The same dynamic applies to digital content leasing, which make it easier for creators to charge lower prices for students and nonprofits, because they they can be prohibited from reselling the content to anyone who would otherwise be willing to pay a higher price. But leases also make it possible for creators to charge lower prices overall, because used copies aren’t competing for market share with new copies.
The first sale doctrine limits the size of the market for creators and artists, because they receive nothing from resale. This forces them to charge higher “new” prices: Although copies can be produced at virtually zero cost, fixed costs still need to be recovered.
When the first sale doctrine was established in 1908, it was not possible to create a perfect copy with the click of a button and deliver it anywhere in the world in seconds.

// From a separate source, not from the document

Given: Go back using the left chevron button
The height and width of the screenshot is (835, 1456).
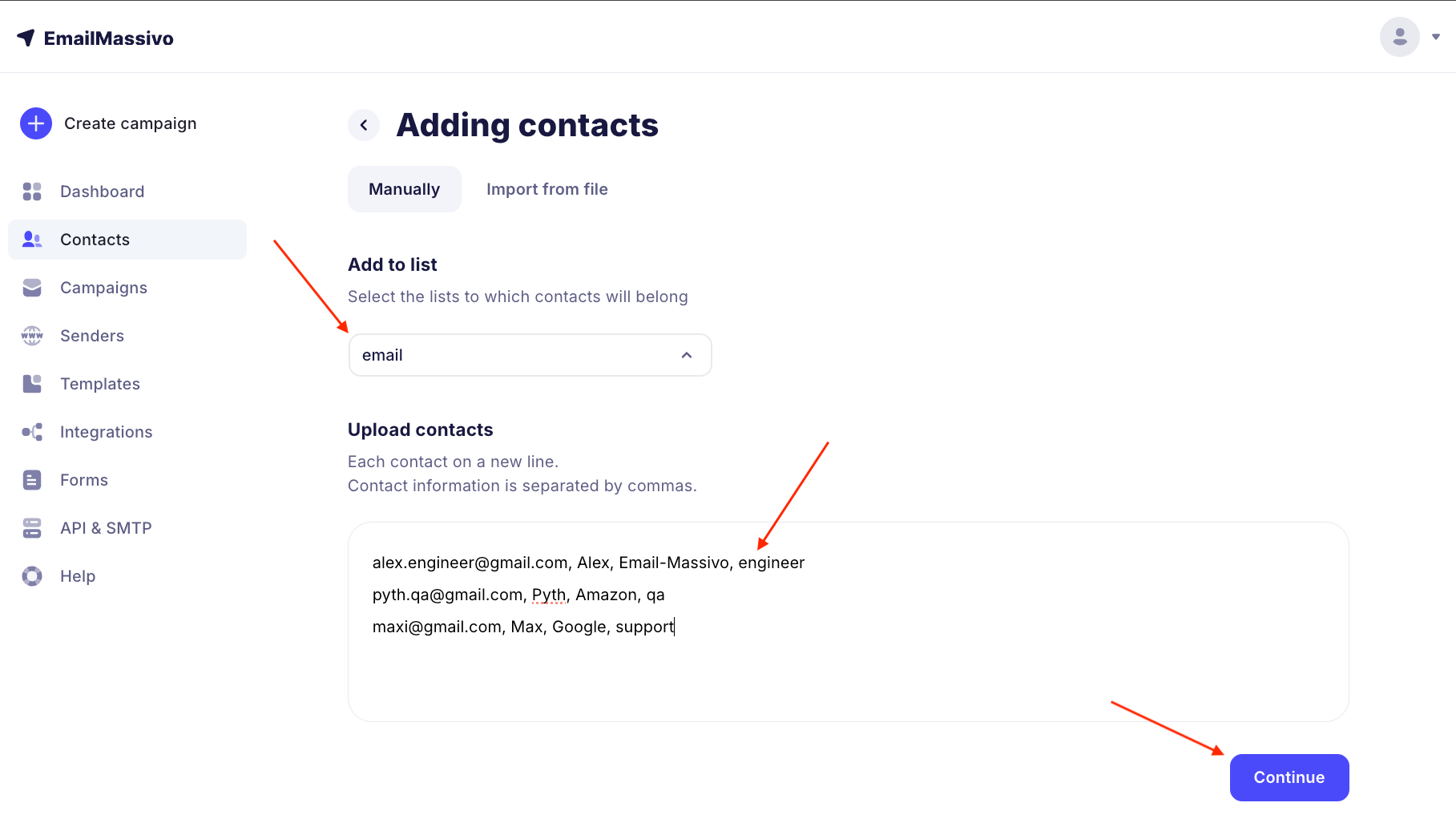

As John Villasenor remarked at the hearing,
the first sale doctrine has historically worked in part because physical copies of works degrade with use, because they cannot be traded instantly and temporarily among parties separated by thousands of miles, and because it is impossible to loan a paperback book to a friend while simultaneously keeping it on your own bookshelf.
But imagine if a web-based service matched one million music fans with the owners of music copies that are sitting unused on their hard drives–anywhere in the world, in real time. According to Villasenor,
In practice, the majority of loan requests could be handled with access to an inventory of only a few hundred copies of the song. If this approach were carried to its maximally efficient extreme, a recording artist could only sell a number of copies of a song equal to the maximum number of people listening to it at any one time. This would dramatically reduce the market for digital music sales.
The “Haves and the Haves-Less”
Reducing the size of the market is not the way to reduce prices. As firms increase the volume of production, they typically find ways to reduce cost per unit of output. Scale economies ultimately benefit consumers, because lower costs lead to lower prices. John D. Rockefeller, Sr. and Bill Gates made their fortunes by selling petroleum products and software at affordable prices. As their sales increased and their cost-per-unit decreasesed, and they responded by charging lower prices.
The only way a new digital first sale doctrine will help John Ossenmacher “lessen the divide between the haves and the haves-less,” and “free up billions of dollars of currently locked up value on peoples personal computers and devices” is if content creators charge higher “new” prices. In the absence of a secondary market, creators and artists can charge a lower price because they can address larger market. This is the beast way for reducing the divide between the haves and the haves-less, and Congress should be very cautious about extending the reach of the first sale doctrine.